Ce matin j'ai ouvert un mail de Marine. Le fait est que je n'en avais pas reçu depuis plusieurs mois, de très longs mois. Nous avions convenu qu'il était temps qu'on arrête les frais parce qu'on arrivait plus à s'apprécier comme avant, et qu'on se faisait du mal. Et voilà, nous nous étions quittées sur des mots qui fâchent et qui séparent les gens parfois pour la vie.
Mais ce matin, il y avait ce mail dans ma boîte électronique. J'étais tellement étonnée qu'au début j'ai cru qu'elle m'écrivait pour me dire qu'elle savait que je gardais contact avec son copain pour prendre de ses nouvelles de temps en temps et que ça me regardait pas. En gros, je m'attendais à un mail enflammé pour dire "
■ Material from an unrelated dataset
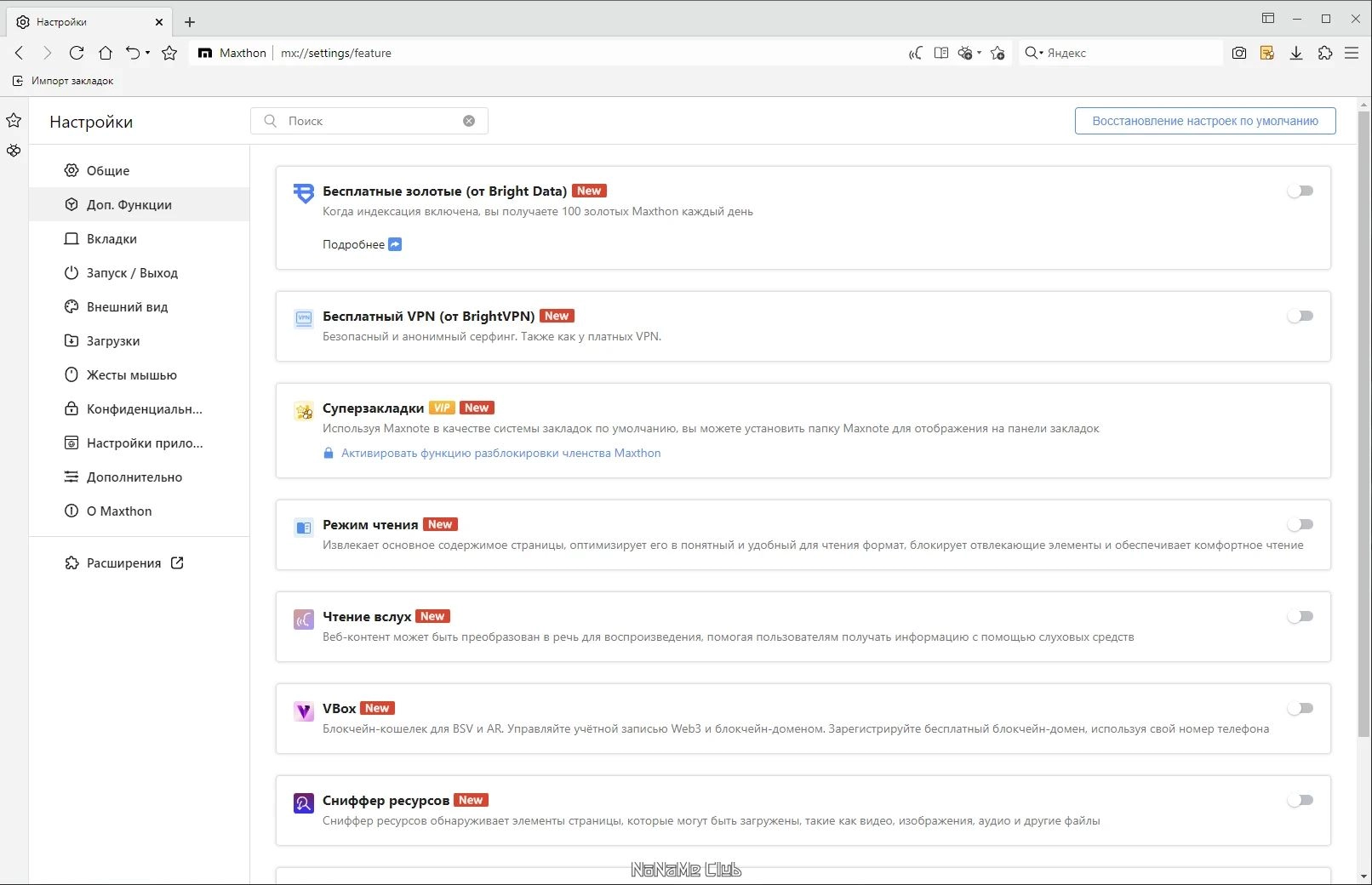Select the Вкладки settings section
Screen dimensions: 1372x885
click(x=111, y=239)
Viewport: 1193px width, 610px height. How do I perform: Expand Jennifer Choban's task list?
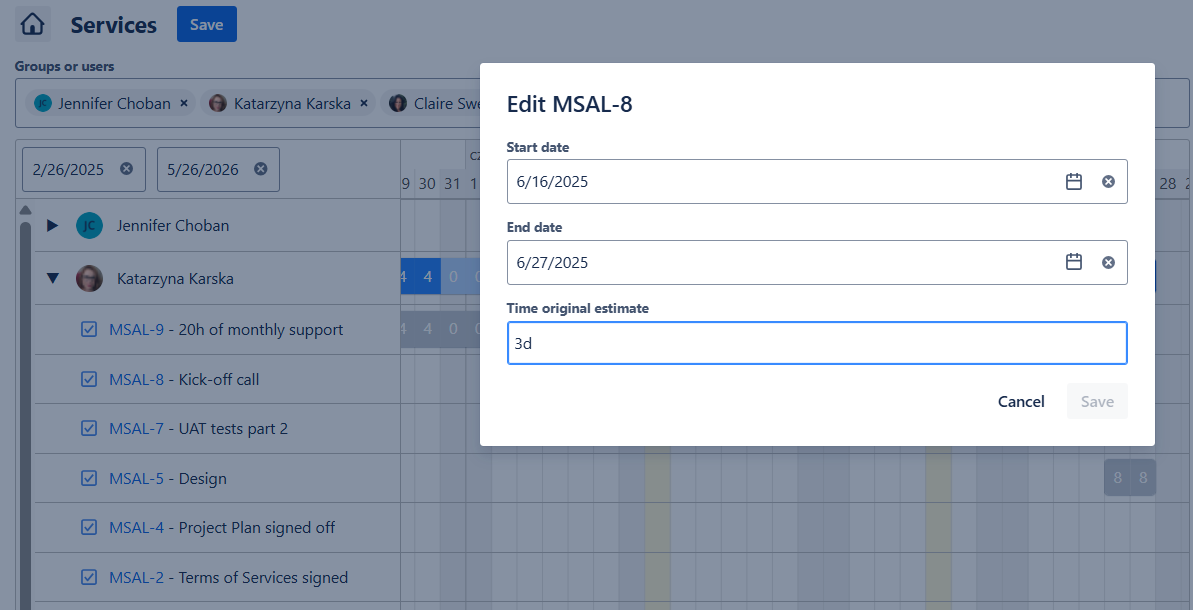[53, 226]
Arrête de demander de mes nouvelles, t'as plus rien à faire dans ma vie".
Alors j'ai mis un peu de temps à l'ouvrir, j'ai été me faire un café avant.
Mais voilà, c'était pas ce genre de mail. Pas du tout.
Je me suis plantée. C'était un message très émouvant, d'ailleurs, qui m'a tiré quelques larmes à 9h30 (et pourtant le matin je suis pas très subtile en général).
Car voilà c'était un message qui disait que je lui manque. Qu'elle a vu ma vidéo hier sur mon blog, et qu'elle a pensé qu'il était temps qu'on se revoie. Qui disait qu'elle n'était pas sure que j'y réponde, mais qu'elle était là maintenant et qu'elle attendait pourtant un geste. Comment a-t-elle pu croire que je n'y répondrais-pas? Je ne sais pas. Ce qui est sur, c'est que jamais je n'aurais effacé un tel message sans scrupule.
Avec Marine, ça a toujours été simple. Jusqu'au moment ou, en 2005, c'est devenu compliqué.
Je sais pas, cette année là on a eu du mal à se raccrocher, à se voir, à parler, à se comprendre surtout. On a connu des disputes terribles. On a connu des réconciliations négligées parce qu'on a voulu faire vite. Et on a connu ces mois-là de silence, de haine, mais je le sais pour elle aussi de nostalgie.
Aujourd'hui il est évident qu'on est plus les deux petites filles de petite section de maternelle qui partageaient du pain d'épice. On est plus non plus les deux filles qui détestaient Sandra et qui faisaient des plans au milieu de la nuit au collège pour qu'elle soit aussi seule que nous. Et je souhaite, je sais qu'on n'est plus non plus les deux ados du lycée qui se sont affrontées et qui se sont perdues. C'est con à dire, mais on a encore gravi une marche, et je crois qu'il est possible qu'on s'y retrouve, sur celle la.
Pis voilà, elle va parler Bulgare, moi je vais parler Allemand, je crois qu'on peut s'y retrouver dans tout ça, je crois qu'on peut se comprendre.
J'éspère.
Mais nous ne laissons pas tomber les gens comme ça. Nous ne laissons pas s'envoler les années sans rien en retenir. Et on en retient que de toute façon, on s'est trouvées et on a vécu l'une auprès de l'autre trop longtemps pour faire comme s'il ne s'était rien passé de beau. On en retient qu'on s'est aimées beaucoup, et que l'amour fraternel ne s'efface jamais.
J'en arrive donc à deux conclusions supers positives:¤ Elle est de retour dans ma vie
¤ Il y a des gens qui lisent mon blog et regardent mes vidéos!